*** Data provided ***

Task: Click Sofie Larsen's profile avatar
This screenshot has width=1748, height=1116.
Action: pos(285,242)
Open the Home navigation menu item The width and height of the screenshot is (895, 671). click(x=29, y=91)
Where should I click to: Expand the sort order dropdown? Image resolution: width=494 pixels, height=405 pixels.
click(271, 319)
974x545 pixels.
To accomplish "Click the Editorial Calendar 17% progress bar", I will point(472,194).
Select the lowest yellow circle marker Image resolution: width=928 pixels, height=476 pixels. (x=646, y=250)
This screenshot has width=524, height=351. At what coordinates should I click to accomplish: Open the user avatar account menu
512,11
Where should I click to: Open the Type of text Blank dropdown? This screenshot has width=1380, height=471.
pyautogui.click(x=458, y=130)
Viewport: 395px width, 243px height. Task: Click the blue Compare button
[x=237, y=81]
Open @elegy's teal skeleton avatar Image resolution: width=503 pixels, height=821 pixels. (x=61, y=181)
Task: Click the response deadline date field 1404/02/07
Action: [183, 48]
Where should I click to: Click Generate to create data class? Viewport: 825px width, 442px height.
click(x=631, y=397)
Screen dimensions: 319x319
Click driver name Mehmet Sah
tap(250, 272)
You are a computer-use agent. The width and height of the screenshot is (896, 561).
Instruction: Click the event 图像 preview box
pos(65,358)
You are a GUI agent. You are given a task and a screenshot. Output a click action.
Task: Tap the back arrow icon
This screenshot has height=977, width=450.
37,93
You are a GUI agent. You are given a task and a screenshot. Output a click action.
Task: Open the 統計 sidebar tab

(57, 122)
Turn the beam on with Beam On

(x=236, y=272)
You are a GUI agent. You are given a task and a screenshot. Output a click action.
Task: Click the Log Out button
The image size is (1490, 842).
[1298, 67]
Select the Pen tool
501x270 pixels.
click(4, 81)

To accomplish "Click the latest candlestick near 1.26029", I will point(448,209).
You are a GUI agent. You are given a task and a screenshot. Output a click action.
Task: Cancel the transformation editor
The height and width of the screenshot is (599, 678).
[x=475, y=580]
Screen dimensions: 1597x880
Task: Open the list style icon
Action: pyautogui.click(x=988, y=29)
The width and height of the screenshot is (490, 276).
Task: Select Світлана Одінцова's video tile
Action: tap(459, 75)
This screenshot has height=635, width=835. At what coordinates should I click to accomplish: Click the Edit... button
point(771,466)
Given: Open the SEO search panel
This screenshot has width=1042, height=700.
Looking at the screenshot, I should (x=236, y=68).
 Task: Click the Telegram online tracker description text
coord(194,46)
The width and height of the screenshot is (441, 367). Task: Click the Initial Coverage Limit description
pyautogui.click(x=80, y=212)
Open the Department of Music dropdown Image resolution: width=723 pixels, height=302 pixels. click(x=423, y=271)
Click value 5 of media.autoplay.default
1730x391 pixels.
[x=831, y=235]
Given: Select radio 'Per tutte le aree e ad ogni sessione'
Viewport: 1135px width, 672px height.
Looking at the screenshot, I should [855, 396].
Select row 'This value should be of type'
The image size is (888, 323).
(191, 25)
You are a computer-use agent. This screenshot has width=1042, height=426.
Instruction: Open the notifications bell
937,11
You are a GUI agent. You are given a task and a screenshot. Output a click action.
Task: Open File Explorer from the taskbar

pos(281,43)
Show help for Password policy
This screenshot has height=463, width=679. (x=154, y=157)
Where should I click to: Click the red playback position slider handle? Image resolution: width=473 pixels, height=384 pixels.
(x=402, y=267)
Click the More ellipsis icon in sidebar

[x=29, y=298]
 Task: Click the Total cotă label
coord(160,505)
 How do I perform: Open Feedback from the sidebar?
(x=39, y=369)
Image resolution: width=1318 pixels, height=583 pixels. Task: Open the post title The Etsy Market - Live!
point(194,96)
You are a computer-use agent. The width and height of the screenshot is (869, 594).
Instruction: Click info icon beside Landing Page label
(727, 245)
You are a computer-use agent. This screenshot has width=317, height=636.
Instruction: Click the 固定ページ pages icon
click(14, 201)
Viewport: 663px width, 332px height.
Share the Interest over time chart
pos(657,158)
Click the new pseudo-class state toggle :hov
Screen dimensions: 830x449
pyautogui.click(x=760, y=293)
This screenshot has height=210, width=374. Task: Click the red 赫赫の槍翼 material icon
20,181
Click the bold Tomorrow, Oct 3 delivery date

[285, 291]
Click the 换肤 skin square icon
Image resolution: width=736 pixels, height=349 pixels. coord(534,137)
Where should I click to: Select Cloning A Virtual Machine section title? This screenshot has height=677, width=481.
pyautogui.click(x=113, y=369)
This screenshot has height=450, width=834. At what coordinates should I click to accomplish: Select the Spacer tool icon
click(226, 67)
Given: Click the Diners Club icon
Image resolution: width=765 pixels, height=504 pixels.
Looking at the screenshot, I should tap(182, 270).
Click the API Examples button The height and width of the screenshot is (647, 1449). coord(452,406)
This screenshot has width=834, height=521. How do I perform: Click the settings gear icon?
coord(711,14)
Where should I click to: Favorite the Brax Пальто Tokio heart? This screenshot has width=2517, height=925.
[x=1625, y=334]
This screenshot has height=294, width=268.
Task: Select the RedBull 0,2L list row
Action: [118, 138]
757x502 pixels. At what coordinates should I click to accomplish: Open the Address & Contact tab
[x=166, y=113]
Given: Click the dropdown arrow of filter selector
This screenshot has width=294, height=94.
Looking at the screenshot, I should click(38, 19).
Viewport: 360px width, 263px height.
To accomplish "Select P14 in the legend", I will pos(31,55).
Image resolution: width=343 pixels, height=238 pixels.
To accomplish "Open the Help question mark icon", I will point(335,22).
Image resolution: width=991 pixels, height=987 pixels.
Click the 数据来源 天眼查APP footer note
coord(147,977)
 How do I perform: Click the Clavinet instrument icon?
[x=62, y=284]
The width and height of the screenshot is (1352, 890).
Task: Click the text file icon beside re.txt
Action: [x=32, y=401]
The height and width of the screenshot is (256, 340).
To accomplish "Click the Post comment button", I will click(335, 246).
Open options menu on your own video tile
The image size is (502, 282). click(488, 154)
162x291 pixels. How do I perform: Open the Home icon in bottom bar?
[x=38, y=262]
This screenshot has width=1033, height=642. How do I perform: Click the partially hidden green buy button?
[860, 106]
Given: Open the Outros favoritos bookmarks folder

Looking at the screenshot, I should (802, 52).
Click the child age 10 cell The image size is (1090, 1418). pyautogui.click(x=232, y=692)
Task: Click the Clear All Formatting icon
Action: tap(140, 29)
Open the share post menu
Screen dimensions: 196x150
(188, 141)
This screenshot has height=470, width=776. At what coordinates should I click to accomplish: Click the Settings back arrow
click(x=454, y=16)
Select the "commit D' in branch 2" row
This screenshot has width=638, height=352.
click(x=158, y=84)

***

Task requirements: Print out the whole of the material above exactly.

Written answer:
Task: Click Sofie Larsen's profile avatar
This screenshot has width=1748, height=1116.
Action: pos(285,242)
Open the Home navigation menu item The width and height of the screenshot is (895, 671). click(x=29, y=91)
Where should I click to: Expand the sort order dropdown? Image resolution: width=494 pixels, height=405 pixels.
click(271, 319)
974x545 pixels.
To accomplish "Click the Editorial Calendar 17% progress bar", I will point(472,194).
Select the lowest yellow circle marker Image resolution: width=928 pixels, height=476 pixels. (x=646, y=250)
This screenshot has width=524, height=351. At what coordinates should I click to accomplish: Open the user avatar account menu
512,11
Where should I click to: Open the Type of text Blank dropdown? This screenshot has width=1380, height=471.
pyautogui.click(x=458, y=130)
Viewport: 395px width, 243px height. Task: Click the blue Compare button
[x=237, y=81]
Open @elegy's teal skeleton avatar Image resolution: width=503 pixels, height=821 pixels. (x=61, y=181)
Task: Click the response deadline date field 1404/02/07
Action: [183, 48]
Where should I click to: Click Generate to create data class? Viewport: 825px width, 442px height.
click(x=631, y=397)
Screen dimensions: 319x319
Click driver name Mehmet Sah
tap(250, 272)
You are a computer-use agent. The width and height of the screenshot is (896, 561).
Instruction: Click the event 图像 preview box
pos(65,358)
You are a GUI agent. You are given a task and a screenshot. Output a click action.
Task: Tap the back arrow icon
This screenshot has height=977, width=450.
37,93
You are a GUI agent. You are given a task and a screenshot. Output a click action.
Task: Open the 統計 sidebar tab

(57, 122)
Turn the beam on with Beam On

(x=236, y=272)
You are a GUI agent. You are given a task and a screenshot. Output a click action.
Task: Click the Log Out button
The image size is (1490, 842).
[1298, 67]
Select the Pen tool
501x270 pixels.
click(4, 81)

To accomplish "Click the latest candlestick near 1.26029", I will point(448,209).
You are a GUI agent. You are given a task and a screenshot. Output a click action.
Task: Cancel the transformation editor
The height and width of the screenshot is (599, 678).
[x=475, y=580]
Screen dimensions: 1597x880
Task: Open the list style icon
Action: pyautogui.click(x=988, y=29)
The width and height of the screenshot is (490, 276).
Task: Select Світлана Одінцова's video tile
Action: tap(459, 75)
This screenshot has height=635, width=835. At what coordinates should I click to accomplish: Click the Edit... button
point(771,466)
Given: Open the SEO search panel
This screenshot has width=1042, height=700.
Looking at the screenshot, I should (x=236, y=68).
 Task: Click the Telegram online tracker description text
coord(194,46)
The width and height of the screenshot is (441, 367). Task: Click the Initial Coverage Limit description
pyautogui.click(x=80, y=212)
Open the Department of Music dropdown Image resolution: width=723 pixels, height=302 pixels. click(x=423, y=271)
Click value 5 of media.autoplay.default
1730x391 pixels.
[x=831, y=235]
Given: Select radio 'Per tutte le aree e ad ogni sessione'
Viewport: 1135px width, 672px height.
Looking at the screenshot, I should [855, 396].
Select row 'This value should be of type'
The image size is (888, 323).
(191, 25)
You are a computer-use agent. This screenshot has width=1042, height=426.
Instruction: Open the notifications bell
937,11
You are a GUI agent. You are given a task and a screenshot. Output a click action.
Task: Open File Explorer from the taskbar

pos(281,43)
Show help for Password policy
This screenshot has height=463, width=679. (x=154, y=157)
Where should I click to: Click the red playback position slider handle? Image resolution: width=473 pixels, height=384 pixels.
(x=402, y=267)
Click the More ellipsis icon in sidebar

[x=29, y=298]
 Task: Click the Total cotă label
coord(160,505)
 How do I perform: Open Feedback from the sidebar?
(x=39, y=369)
Image resolution: width=1318 pixels, height=583 pixels. Task: Open the post title The Etsy Market - Live!
point(194,96)
You are a computer-use agent. The width and height of the screenshot is (869, 594).
Instruction: Click info icon beside Landing Page label
(727, 245)
You are a computer-use agent. This screenshot has width=317, height=636.
Instruction: Click the 固定ページ pages icon
click(14, 201)
Viewport: 663px width, 332px height.
Share the Interest over time chart
pos(657,158)
Click the new pseudo-class state toggle :hov
Screen dimensions: 830x449
pyautogui.click(x=760, y=293)
This screenshot has height=210, width=374. Task: Click the red 赫赫の槍翼 material icon
20,181
Click the bold Tomorrow, Oct 3 delivery date

[285, 291]
Click the 换肤 skin square icon
Image resolution: width=736 pixels, height=349 pixels. coord(534,137)
Where should I click to: Select Cloning A Virtual Machine section title? This screenshot has height=677, width=481.
pyautogui.click(x=113, y=369)
This screenshot has height=450, width=834. At what coordinates should I click to accomplish: Select the Spacer tool icon
click(226, 67)
Given: Click the Diners Club icon
Image resolution: width=765 pixels, height=504 pixels.
Looking at the screenshot, I should tap(182, 270).
Click the API Examples button The height and width of the screenshot is (647, 1449). coord(452,406)
This screenshot has width=834, height=521. How do I perform: Click the settings gear icon?
coord(711,14)
Where should I click to: Favorite the Brax Пальто Tokio heart? This screenshot has width=2517, height=925.
[x=1625, y=334]
This screenshot has height=294, width=268.
Task: Select the RedBull 0,2L list row
Action: [118, 138]
757x502 pixels. At what coordinates should I click to accomplish: Open the Address & Contact tab
[x=166, y=113]
Given: Click the dropdown arrow of filter selector
This screenshot has width=294, height=94.
Looking at the screenshot, I should click(38, 19).
Viewport: 360px width, 263px height.
To accomplish "Select P14 in the legend", I will pos(31,55).
Image resolution: width=343 pixels, height=238 pixels.
To accomplish "Open the Help question mark icon", I will point(335,22).
Image resolution: width=991 pixels, height=987 pixels.
Click the 数据来源 天眼查APP footer note
coord(147,977)
 How do I perform: Click the Clavinet instrument icon?
[x=62, y=284]
The width and height of the screenshot is (1352, 890).
Task: Click the text file icon beside re.txt
Action: [x=32, y=401]
The height and width of the screenshot is (256, 340).
To accomplish "Click the Post comment button", I will click(335, 246).
Open options menu on your own video tile
The image size is (502, 282). click(488, 154)
162x291 pixels. How do I perform: Open the Home icon in bottom bar?
[x=38, y=262]
This screenshot has width=1033, height=642. How do I perform: Click the partially hidden green buy button?
[860, 106]
Given: Open the Outros favoritos bookmarks folder

Looking at the screenshot, I should (802, 52).
Click the child age 10 cell The image size is (1090, 1418). pyautogui.click(x=232, y=692)
Task: Click the Clear All Formatting icon
Action: tap(140, 29)
Open the share post menu
Screen dimensions: 196x150
(188, 141)
This screenshot has height=470, width=776. At what coordinates should I click to accomplish: Click the Settings back arrow
click(x=454, y=16)
Select the "commit D' in branch 2" row
This screenshot has width=638, height=352.
click(x=158, y=84)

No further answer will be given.